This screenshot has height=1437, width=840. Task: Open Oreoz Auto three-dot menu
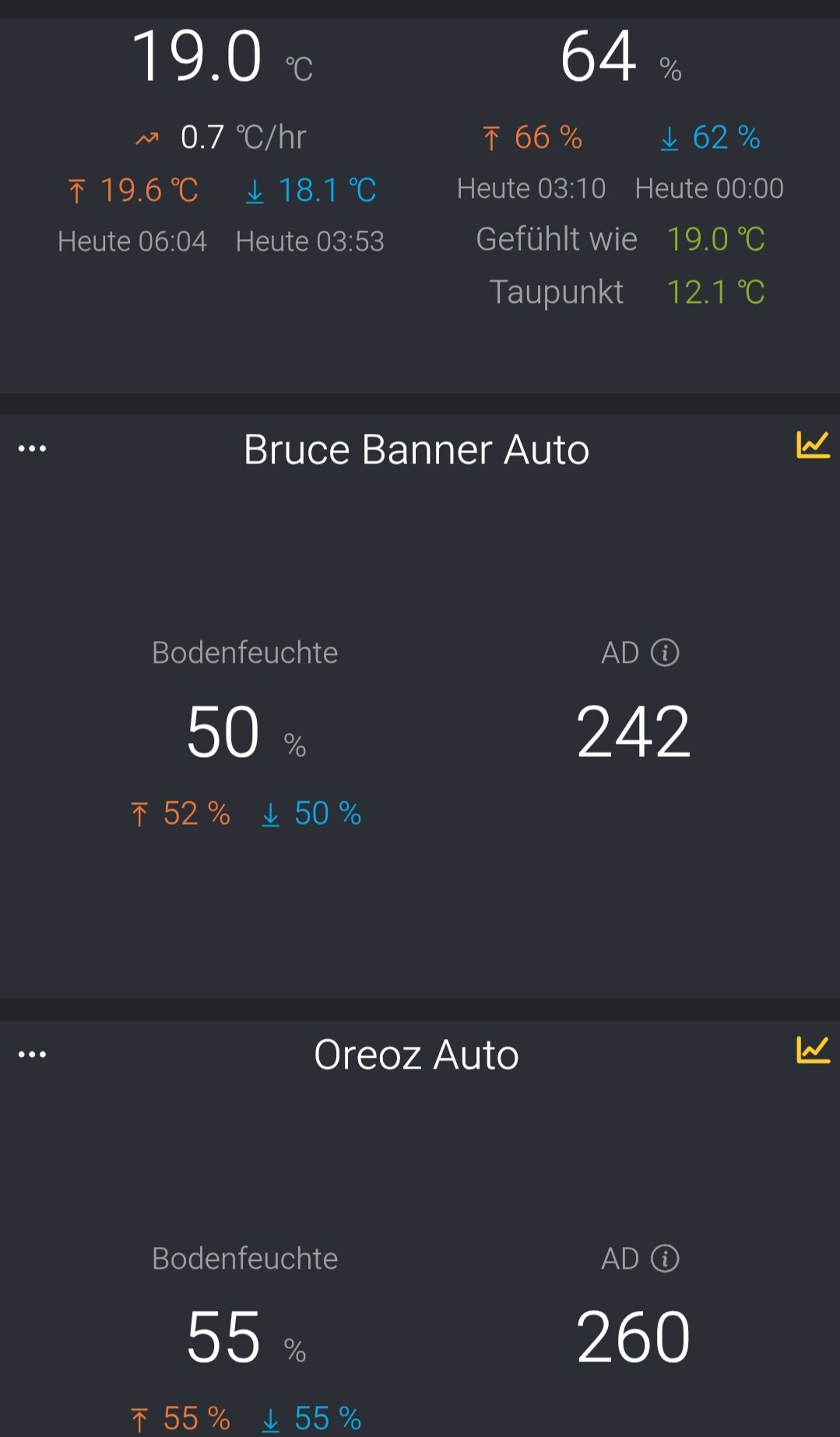tap(32, 1055)
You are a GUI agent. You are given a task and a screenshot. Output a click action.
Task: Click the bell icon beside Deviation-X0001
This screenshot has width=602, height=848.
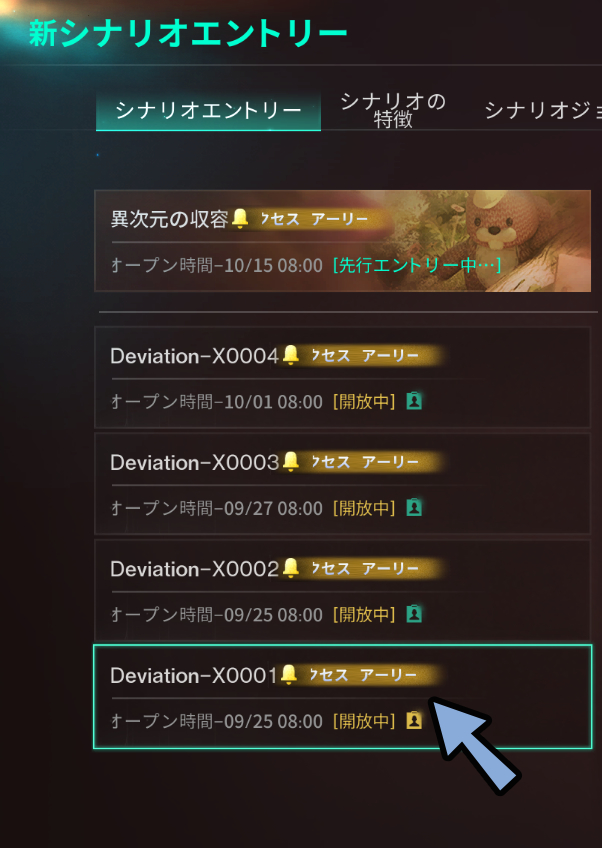click(x=289, y=674)
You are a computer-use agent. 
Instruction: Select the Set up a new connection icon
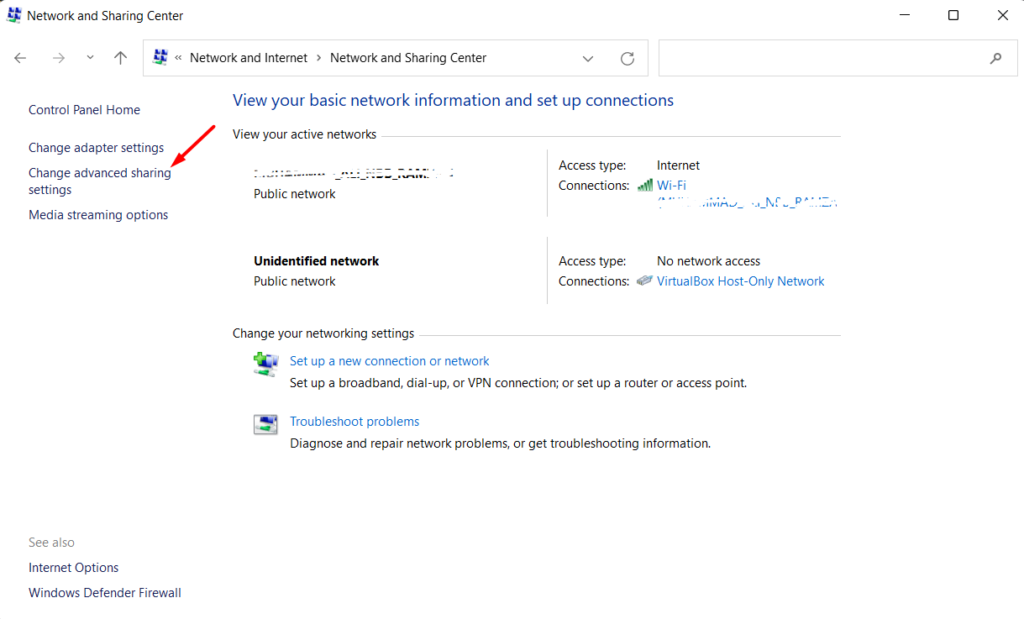pyautogui.click(x=265, y=364)
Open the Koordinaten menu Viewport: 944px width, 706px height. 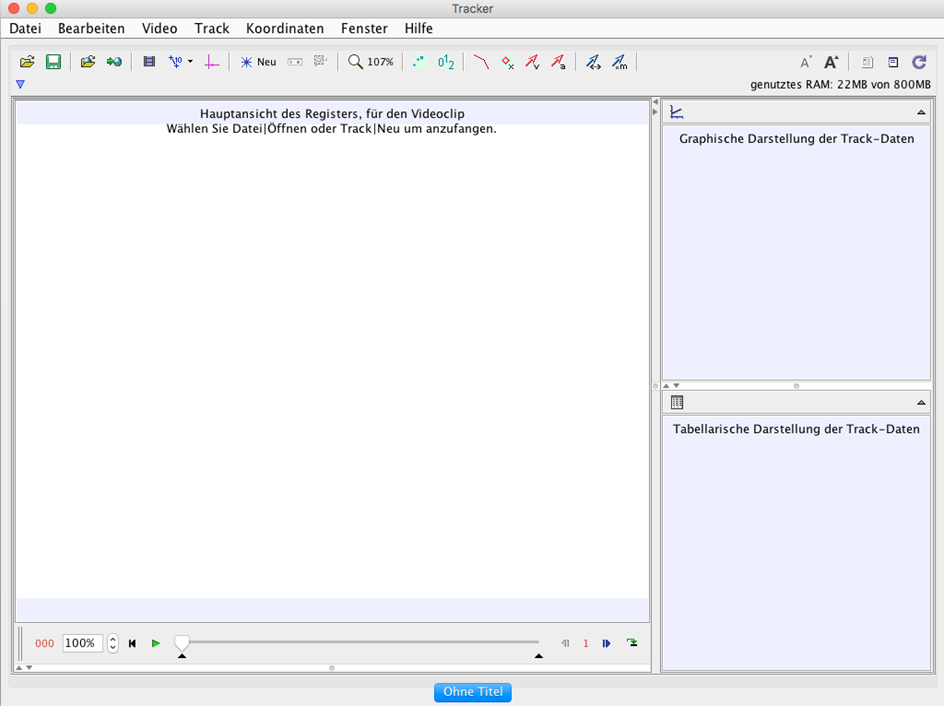coord(285,28)
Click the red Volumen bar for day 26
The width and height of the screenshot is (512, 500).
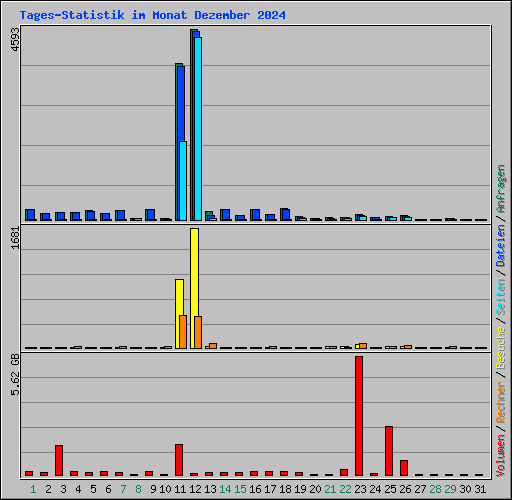pos(404,468)
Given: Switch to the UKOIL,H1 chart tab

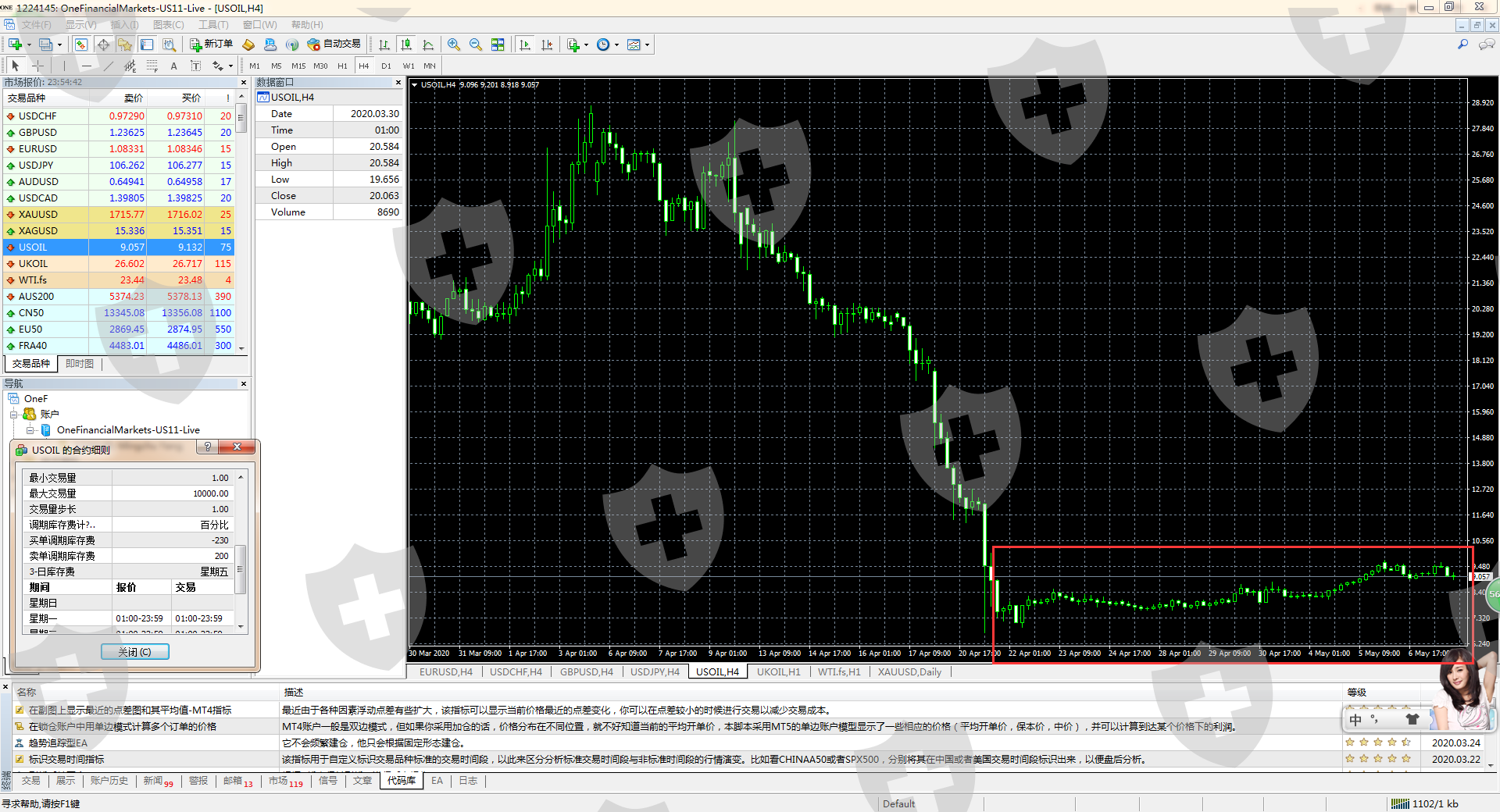Looking at the screenshot, I should click(778, 672).
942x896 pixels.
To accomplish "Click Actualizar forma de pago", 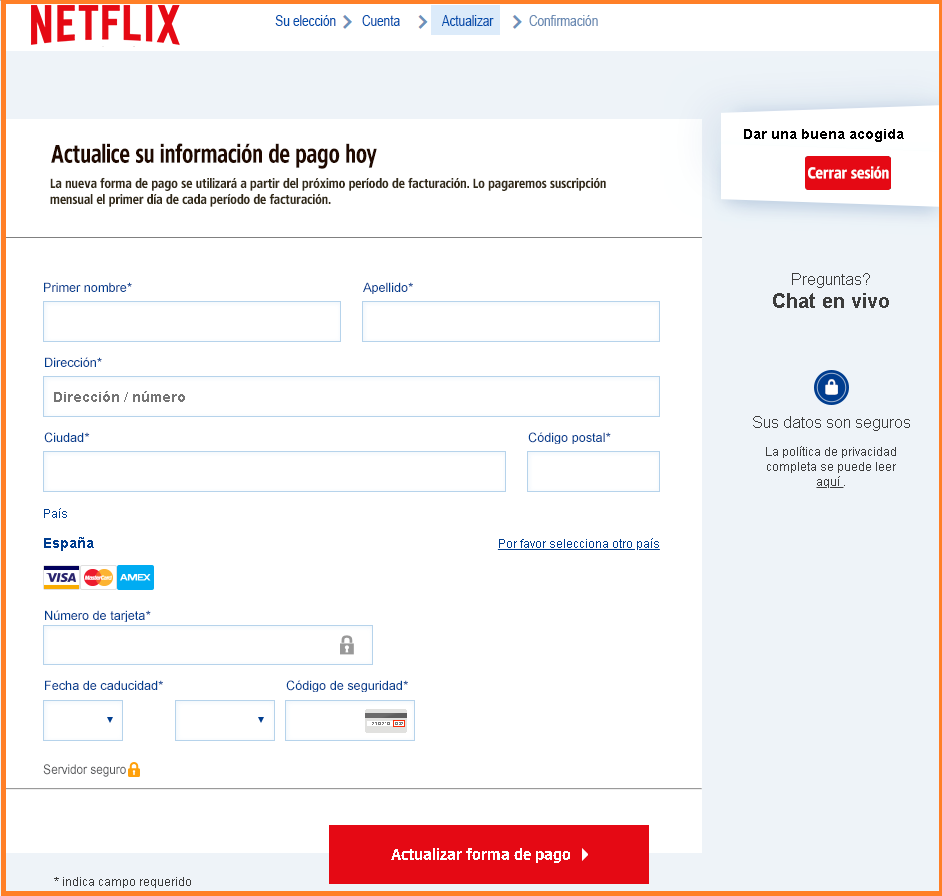I will tap(488, 854).
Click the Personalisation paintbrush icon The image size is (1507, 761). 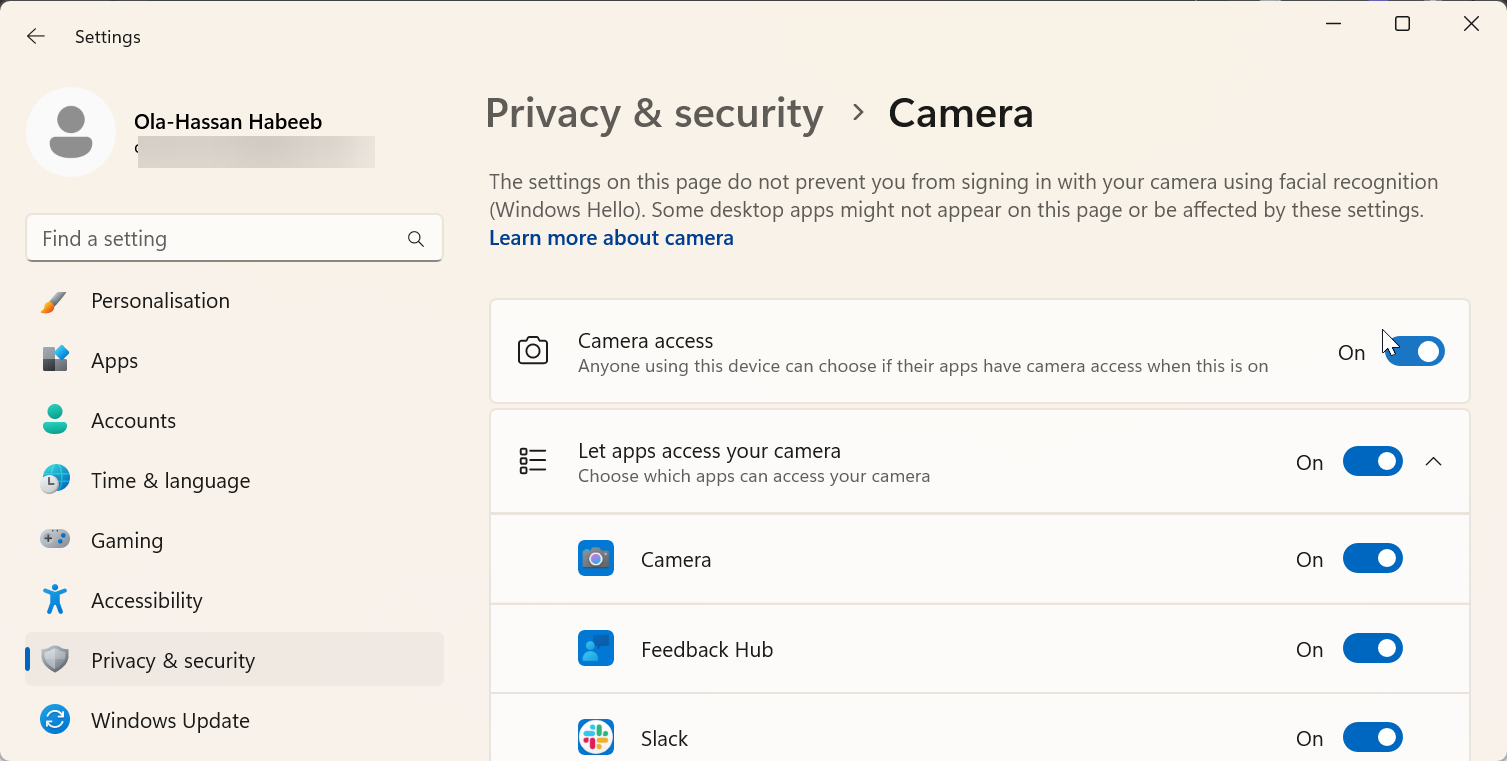55,301
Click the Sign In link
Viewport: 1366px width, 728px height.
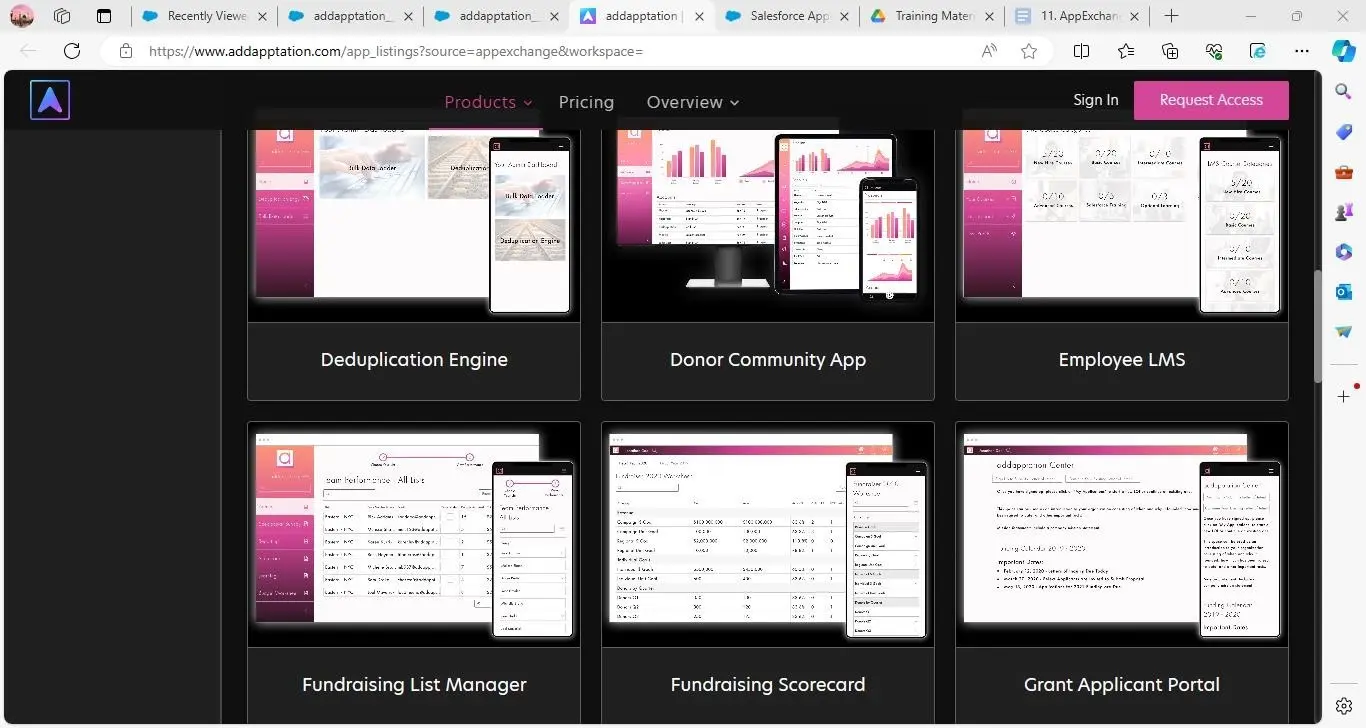(1095, 100)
........
(WHAT YOU NEED TO DO): Look through the listing, and copy each line in which the string "agent" turns up.

(RESPONSE TO THE EXERCISE):
You are a GUI agent. You are given a task and a screenshot. Output a click action.
You are a computer-use agent. 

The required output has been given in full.